Passage:
┏━━
As Fox News parts ways with longtime host Bill O’Reilly, some may be tempted to claim that his departure is a sign that the network and its parent company, 21st Century Fox, care about women who have been sexually harassed. But the decision has nothing to do with the systemic toxic misogyny Fox News traffics in; it’s about the bottom line.
Following an April 1 New York Times story reporting that O’Reilly and 21st Century Fox together paid a total of $13 million to five women who said O’Reilly sexually harassed them, dozens of advertisers began to pull their ads from his Fox News program, The O’Reilly Factor. Estimates suggest that the boycott could cost the network nearly $40 million in advertising revenue. It wasn’t until it was faced with this loss in revenue that the media company decided to part ways with O’Reilly.
If Fox cared about creating a safe workplace culture for women, O’Reilly would have been gone years ago. According to the Times, O’Reilly and 21st Century Fox paid a $9 million settlement in 2004 to O’Reilly Factor producer Andrea Mackris who reported that O’Reilly harassed her. 21st Century Fox continued to employ O’Reilly and other serial harassers and enablers for more than a decade after that settlement, even re-signing his contract with Fox News through 2020 just weeks ago.
It’s no secret that Fox News fosters a culture of toxic misogyny. In the past year, several women have come forward saying former CEO Roger Ailes sexually harassed them. And the men who went on to replace Ailes have their own histories of covering up serial harassment or reportedly engaging in harassment themselves. The network has continued to hide behind the investigation it commissioned the law firm Paul, Weiss to conduct after women spoke up about Ailes, but that examination has been revealed as a total sham.
Fox is not even hiding its sexist crap behind the scenes. Just hours after the network announced that O’Reilly was leaving, Fox co-host Greg Gutfeld -- part of The Five, which will soon take over a 9 p.m. slot on the network in the aftermath of O’Reilly’s firing -- engaged in textbook sexual harassment by telling his female colleague that she was giving America an erection. And the other men filling prime-time slots in O’Reilly’s wake are sexist pigs, too.
Fox News didn’t fire O’Reilly until he was losing the network money. Even then, the top executive was hesitant to let him go. While losing O’Reilly makes Fox a safer place for women to work without fear of harassment, that wasn’t what drove this decision. It was money.
┗━━
Prompt: Update the part of the Fox News passage that opens with "Following an April" and closes with "ways with O’Reilly.", changing "advertisers" to "sponsors". The records after this point are separate from the Fox News passage.

Data records:
┏━━
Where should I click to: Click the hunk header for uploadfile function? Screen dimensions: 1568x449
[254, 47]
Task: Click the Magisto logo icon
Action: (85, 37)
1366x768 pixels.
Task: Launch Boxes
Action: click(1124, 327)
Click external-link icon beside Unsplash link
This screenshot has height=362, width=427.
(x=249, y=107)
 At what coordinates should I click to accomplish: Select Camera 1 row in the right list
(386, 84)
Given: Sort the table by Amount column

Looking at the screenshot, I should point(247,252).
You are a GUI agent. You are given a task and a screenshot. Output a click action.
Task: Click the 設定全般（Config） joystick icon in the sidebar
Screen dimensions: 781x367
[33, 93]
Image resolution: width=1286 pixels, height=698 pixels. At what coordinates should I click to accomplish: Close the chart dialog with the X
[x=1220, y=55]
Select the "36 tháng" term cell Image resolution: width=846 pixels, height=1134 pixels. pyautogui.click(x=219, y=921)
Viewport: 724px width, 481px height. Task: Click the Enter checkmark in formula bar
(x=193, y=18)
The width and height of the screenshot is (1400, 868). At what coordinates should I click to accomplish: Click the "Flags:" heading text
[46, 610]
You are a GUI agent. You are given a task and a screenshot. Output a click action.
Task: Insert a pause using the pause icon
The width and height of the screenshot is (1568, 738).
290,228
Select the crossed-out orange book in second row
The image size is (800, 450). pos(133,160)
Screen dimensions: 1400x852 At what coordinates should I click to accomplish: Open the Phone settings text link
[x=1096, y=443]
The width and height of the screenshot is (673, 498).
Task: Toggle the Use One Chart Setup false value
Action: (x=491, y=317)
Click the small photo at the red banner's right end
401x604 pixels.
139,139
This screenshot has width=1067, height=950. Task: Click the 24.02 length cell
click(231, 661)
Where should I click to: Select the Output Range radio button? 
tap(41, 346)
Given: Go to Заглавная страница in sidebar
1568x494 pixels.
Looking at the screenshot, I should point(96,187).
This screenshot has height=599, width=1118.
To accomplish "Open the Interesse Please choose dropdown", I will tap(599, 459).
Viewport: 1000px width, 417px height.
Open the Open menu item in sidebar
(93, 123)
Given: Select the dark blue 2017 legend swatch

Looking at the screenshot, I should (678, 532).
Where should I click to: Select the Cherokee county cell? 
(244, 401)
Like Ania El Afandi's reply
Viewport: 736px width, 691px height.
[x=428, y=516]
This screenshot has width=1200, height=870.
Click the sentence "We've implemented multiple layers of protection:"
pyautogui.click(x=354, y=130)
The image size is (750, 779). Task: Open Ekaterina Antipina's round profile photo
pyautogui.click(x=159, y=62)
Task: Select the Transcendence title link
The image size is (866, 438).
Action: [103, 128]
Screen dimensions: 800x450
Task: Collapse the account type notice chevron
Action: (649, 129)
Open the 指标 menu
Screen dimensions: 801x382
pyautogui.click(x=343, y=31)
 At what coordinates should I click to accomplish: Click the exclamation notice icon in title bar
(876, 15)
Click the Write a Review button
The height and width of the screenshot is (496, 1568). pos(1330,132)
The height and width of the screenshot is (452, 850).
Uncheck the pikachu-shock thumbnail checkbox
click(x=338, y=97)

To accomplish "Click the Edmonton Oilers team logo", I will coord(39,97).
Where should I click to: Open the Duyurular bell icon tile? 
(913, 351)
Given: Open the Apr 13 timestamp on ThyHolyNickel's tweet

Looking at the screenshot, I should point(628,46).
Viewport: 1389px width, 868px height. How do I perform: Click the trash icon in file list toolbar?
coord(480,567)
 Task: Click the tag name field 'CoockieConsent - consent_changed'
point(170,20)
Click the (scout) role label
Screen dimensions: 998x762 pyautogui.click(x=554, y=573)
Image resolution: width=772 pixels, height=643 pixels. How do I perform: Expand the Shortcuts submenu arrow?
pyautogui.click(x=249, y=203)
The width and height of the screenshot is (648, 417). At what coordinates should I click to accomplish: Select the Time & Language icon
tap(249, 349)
┗━━
Output of the exercise:
Following an April 1 New York Times story reporting that O’Reilly and 21st Century Fox together paid a total of $13 million to five women who said O’Reilly sexually harassed them, dozens of sponsors began to pull their ads from his Fox News program, The O’Reilly Factor. Estimates suggest that the boycott could cost the network nearly $40 million in advertising revenue. It wasn’t until it was faced with this loss in revenue that the media company decided to part ways with O’Reilly.